Interview with Chef Mahogany
Born and raised in Tacoma, Washington, Chef Mahogany Williams is a true Pacific Northwest native. She graduated from the Seattle Academy of Culinary Arts in 2017 with a specialty in savory foods, and later went on to work closely with James Beard Award winner Tamara Murphy at her principal Capitol Hill establishment, Terra Plata. The three years she spent in Murphy’s kitchen allowed Mahogany to hone her skills as a modern chef, and ignited her passion for upscale farm-to-table northwest cuisine.
In 2017, Mahogany lived and worked in New Orleans, immersing herself in a variety of creole and international cooking practices. Notably, she held stints in icons such as Gabrielle, Bywater American Bistro and Saba.
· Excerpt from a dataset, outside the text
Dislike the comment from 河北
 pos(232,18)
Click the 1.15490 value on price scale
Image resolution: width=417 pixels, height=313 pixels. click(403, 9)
Further exploring her own culinary voice, Mahogany recently returned from an extended cultural research excursion in Europe. There, she spent months traversing Spain’s Basque Country, the Tuscany region of Italy, and the French Riviera, learning time-honored preparation methods from local artisans. The vibrant people, traditions and ingredients she encountered left a lasting impression on both her approach to cooking and her overall outlook on life.
Today, Chef Mahogany aims to blend the flavors of her travels with the homestyle cooking she grew up eating. Inspired by the soul food classics her mother and grandmother served, her philosophy centers on offering fresh, hand-crafted meals that honor her cultural roots and reflect the fluid landscape of the New American identity.